What to do
Copy every line below that has the word "icon" in it.
Exercise inputs START
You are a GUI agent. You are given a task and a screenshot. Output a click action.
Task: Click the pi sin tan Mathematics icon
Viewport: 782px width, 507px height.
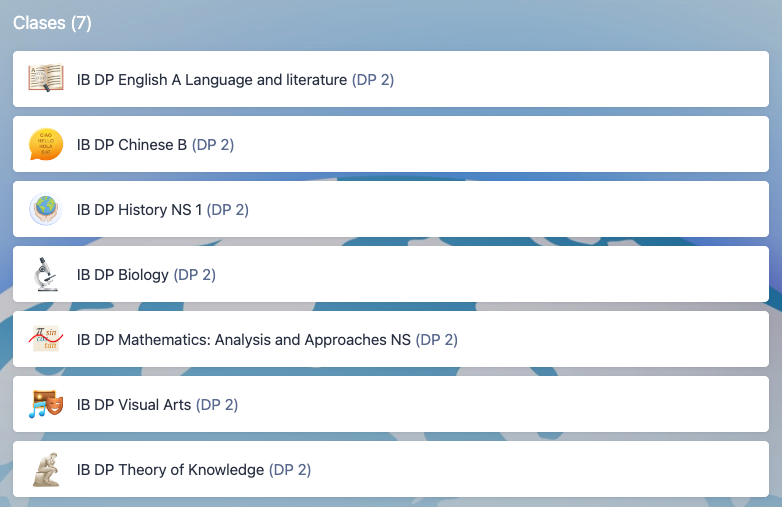[x=45, y=339]
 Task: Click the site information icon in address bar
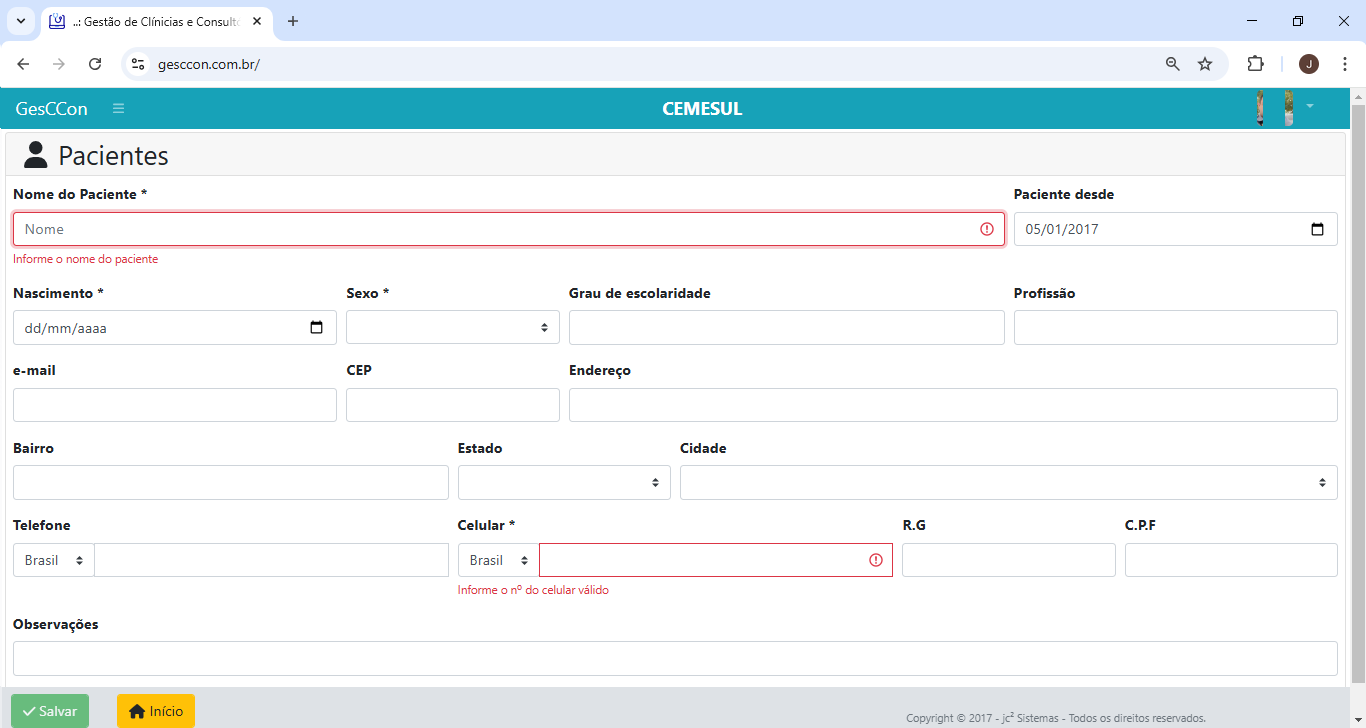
Exercise inputs END
Answer below
Task: Click the pi sin tan Mathematics icon
 Task: Click the site information icon in address bar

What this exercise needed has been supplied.